Prof. Hermann Adrian, Physiker an der Universität Mainz, Experte für Demografie und Volkswirtschaft und Vater von fünf Kindern, referierte im Anschluss zu der Frage „Was können wir von Familienpolitik erwarten?“. Hierbei warnte er in erster Linie vor den Nachhaltigkeitslücke des Systems: „Jetzt mehr Geld für die Familien auszugeben ist deshalb nicht sinnvoll, da die Frage, wie es unseren Kindern und Enkeln gehen wird, hier aussen vor steht“.
Prof. Adrian kritisierte unter anderem die Ökosteuer, die seiner Ansicht nach eigentlich eine Rentenzusatzsteuer sei, die das Fehlen der ersten nicht geborenen Generation ausgleichen solle. Auch hätten in der Vergangenheit die staatlichen Zuschüsse in die Sozialsysteme zur Vernachlässigung der Infrastruktur geführt.
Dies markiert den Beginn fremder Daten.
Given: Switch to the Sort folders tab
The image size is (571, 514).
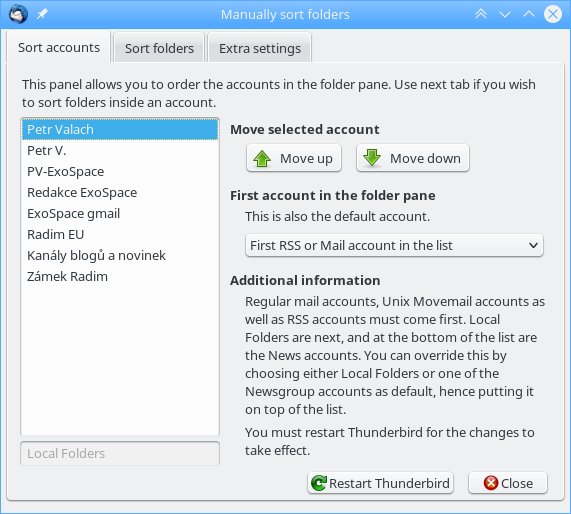Looking at the screenshot, I should click(x=159, y=48).
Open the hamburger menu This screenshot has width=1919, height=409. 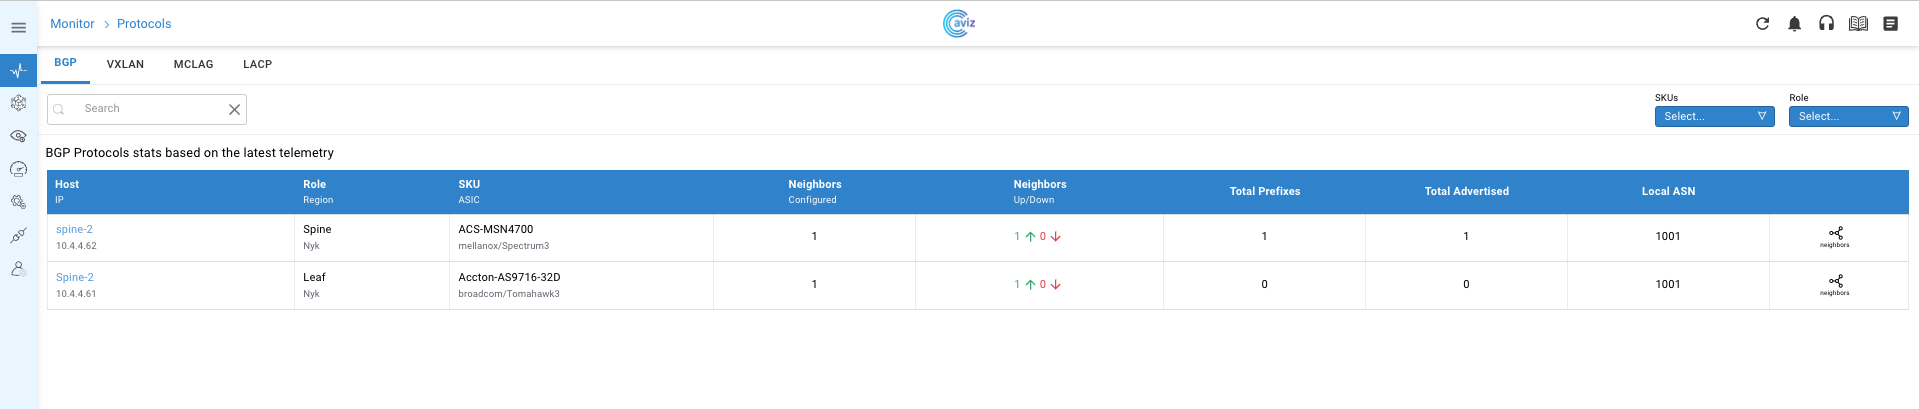point(18,27)
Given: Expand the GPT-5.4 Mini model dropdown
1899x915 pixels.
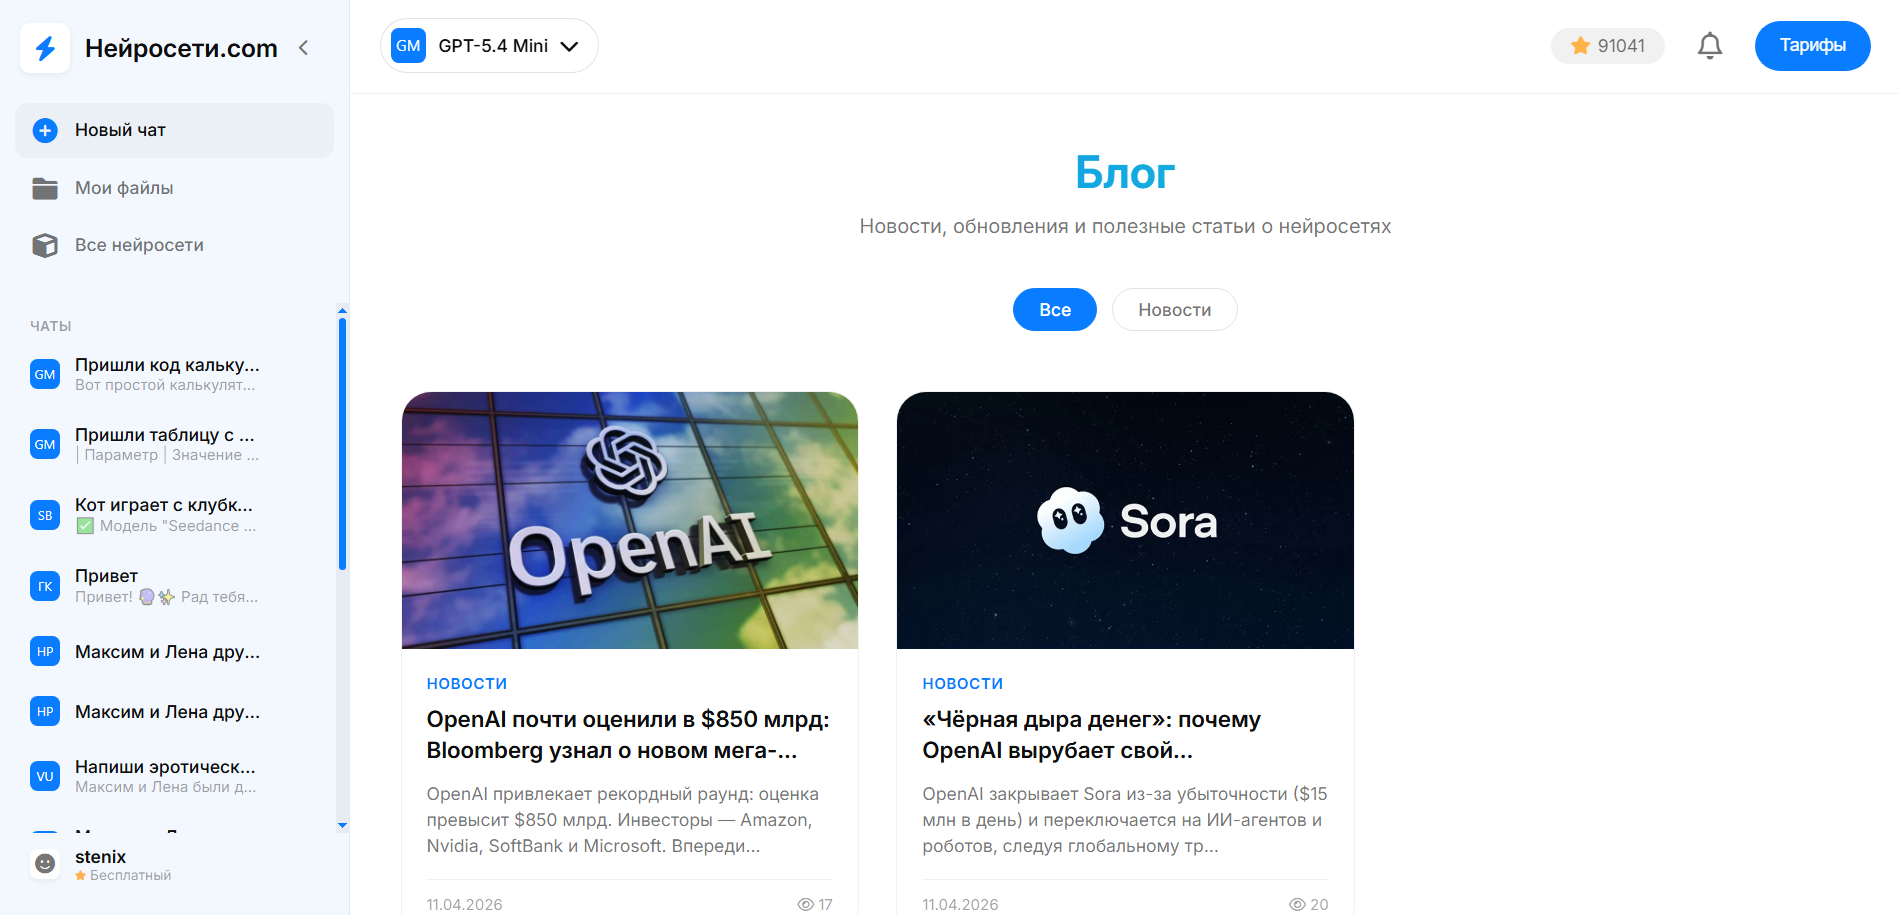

Mit Blick auf die Sozialsysteme sei, nach Auffassung Adrians, besonders das Rentensystem familienfeindlich. „In absoluten Zahlen sind es die Familien, die den höchsten Pro-Kopf-Steuersatz bezahlen, Kinderlose hingegen den niedrigsten“, so der Physiker weiter. Diese Ungerechtigkeiten des Systems wären vor allem dann problematisch, wenn die Zahl der Kinder zu stark schwanke, also die Zahl der Kinderlosen stiege und gleichzeitig die geburtenstarken Jahrgänge in Rente gingen. Daher plädierte Prof. Adrian für die Einführung des Familiensplittings: „Leistung muss sich lohnen, aber eben auch Familienleistung!“. Stattdessen, so seine Kritik, lohne es sich in Deutschland kinderlos zu sein.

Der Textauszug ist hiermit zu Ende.